§ **What to do**:
Copy out every one of the records below word for word, keeping each line as it stands.

§ **Item position records**:
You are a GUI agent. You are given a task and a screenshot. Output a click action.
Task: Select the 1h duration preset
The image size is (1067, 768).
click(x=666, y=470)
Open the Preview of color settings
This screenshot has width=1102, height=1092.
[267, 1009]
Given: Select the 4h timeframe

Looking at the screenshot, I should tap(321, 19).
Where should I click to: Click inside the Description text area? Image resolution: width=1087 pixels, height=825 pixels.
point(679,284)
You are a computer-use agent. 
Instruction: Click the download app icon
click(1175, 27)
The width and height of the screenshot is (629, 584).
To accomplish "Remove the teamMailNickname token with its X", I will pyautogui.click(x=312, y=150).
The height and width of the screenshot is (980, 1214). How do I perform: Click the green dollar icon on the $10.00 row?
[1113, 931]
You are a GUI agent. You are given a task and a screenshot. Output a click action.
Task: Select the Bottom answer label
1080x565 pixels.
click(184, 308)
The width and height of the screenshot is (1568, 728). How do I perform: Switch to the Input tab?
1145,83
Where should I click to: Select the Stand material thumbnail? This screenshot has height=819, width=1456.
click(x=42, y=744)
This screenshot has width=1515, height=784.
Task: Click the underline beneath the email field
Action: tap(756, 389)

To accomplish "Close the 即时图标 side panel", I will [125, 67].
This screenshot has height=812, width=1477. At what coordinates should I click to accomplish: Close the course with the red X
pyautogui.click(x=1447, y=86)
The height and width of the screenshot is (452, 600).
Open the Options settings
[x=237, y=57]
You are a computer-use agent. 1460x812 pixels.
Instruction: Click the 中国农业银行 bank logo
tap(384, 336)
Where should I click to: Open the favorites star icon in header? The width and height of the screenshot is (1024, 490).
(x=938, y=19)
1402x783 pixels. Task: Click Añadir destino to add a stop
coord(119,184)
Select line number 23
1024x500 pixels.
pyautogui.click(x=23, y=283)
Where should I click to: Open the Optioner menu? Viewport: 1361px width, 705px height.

§ **Complete output**:
You are a GUI agent. You are given a task and a screenshot. Output a click action.
Task: Select the 1h duration preset
The image size is (1067, 768).
click(x=666, y=470)
Open the Preview of color settings
This screenshot has width=1102, height=1092.
[267, 1009]
Given: Select the 4h timeframe

Looking at the screenshot, I should tap(321, 19).
Where should I click to: Click inside the Description text area? Image resolution: width=1087 pixels, height=825 pixels.
point(679,284)
You are a computer-use agent. 
Instruction: Click the download app icon
click(1175, 27)
The width and height of the screenshot is (629, 584).
To accomplish "Remove the teamMailNickname token with its X", I will pyautogui.click(x=312, y=150).
The height and width of the screenshot is (980, 1214). How do I perform: Click the green dollar icon on the $10.00 row?
[1113, 931]
You are a GUI agent. You are given a task and a screenshot. Output a click action.
Task: Select the Bottom answer label
1080x565 pixels.
click(184, 308)
The width and height of the screenshot is (1568, 728). How do I perform: Switch to the Input tab?
1145,83
Where should I click to: Select the Stand material thumbnail? This screenshot has height=819, width=1456.
click(x=42, y=744)
This screenshot has width=1515, height=784.
Task: Click the underline beneath the email field
Action: tap(756, 389)

To accomplish "Close the 即时图标 side panel", I will [125, 67].
This screenshot has height=812, width=1477. At what coordinates should I click to accomplish: Close the course with the red X
pyautogui.click(x=1447, y=86)
The height and width of the screenshot is (452, 600).
Open the Options settings
[x=237, y=57]
You are a computer-use agent. 1460x812 pixels.
Instruction: Click the 中国农业银行 bank logo
tap(384, 336)
Where should I click to: Open the favorites star icon in header? The width and height of the screenshot is (1024, 490).
(x=938, y=19)
1402x783 pixels. Task: Click Añadir destino to add a stop
coord(119,184)
Select line number 23
1024x500 pixels.
pyautogui.click(x=23, y=283)
Where should I click to: Open the Optioner menu? Viewport: 1361px width, 705px height.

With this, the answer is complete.